◆ TAREA PENDIENTE
Localiza en los registros todas las líneas que contienen la palabra "what" y cópialas.
___ MATERIAL EXTRAÍDO ___
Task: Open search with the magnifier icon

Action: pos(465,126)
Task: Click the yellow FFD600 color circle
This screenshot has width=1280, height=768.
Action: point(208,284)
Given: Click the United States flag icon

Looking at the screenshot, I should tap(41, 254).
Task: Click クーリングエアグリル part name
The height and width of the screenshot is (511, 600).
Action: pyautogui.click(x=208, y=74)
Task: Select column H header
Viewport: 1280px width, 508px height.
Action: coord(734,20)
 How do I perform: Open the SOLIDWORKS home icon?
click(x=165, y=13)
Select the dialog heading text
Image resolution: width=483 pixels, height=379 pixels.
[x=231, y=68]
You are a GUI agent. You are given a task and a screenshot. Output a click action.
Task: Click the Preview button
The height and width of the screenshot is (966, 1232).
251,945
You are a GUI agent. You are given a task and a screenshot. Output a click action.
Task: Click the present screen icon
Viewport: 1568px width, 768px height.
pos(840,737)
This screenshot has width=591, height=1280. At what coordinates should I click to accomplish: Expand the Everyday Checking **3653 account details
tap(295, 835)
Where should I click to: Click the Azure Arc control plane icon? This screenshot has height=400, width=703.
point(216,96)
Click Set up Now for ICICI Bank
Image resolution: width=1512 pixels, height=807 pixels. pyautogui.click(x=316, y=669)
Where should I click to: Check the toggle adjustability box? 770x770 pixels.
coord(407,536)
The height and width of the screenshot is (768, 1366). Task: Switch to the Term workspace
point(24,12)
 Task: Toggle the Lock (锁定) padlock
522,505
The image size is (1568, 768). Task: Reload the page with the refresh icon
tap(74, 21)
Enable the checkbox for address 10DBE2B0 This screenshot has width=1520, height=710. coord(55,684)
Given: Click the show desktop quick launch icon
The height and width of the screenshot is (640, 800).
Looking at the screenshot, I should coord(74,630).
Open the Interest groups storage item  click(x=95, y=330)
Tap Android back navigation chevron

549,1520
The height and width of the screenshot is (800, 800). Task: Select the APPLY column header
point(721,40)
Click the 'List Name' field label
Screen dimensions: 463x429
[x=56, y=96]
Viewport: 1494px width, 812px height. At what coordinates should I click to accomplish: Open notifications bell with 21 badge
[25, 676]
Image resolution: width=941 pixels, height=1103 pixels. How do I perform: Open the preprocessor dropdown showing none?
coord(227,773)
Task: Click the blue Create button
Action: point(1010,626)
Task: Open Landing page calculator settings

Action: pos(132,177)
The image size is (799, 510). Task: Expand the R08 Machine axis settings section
___
◆ RESPUESTA
This screenshot has width=591, height=1280. At what coordinates should I click to accomplish: Expand the Everyday Checking **3653 account details
Viewport: 1494px width, 812px height. At what coordinates should I click to accomplish: Open notifications bell with 21 badge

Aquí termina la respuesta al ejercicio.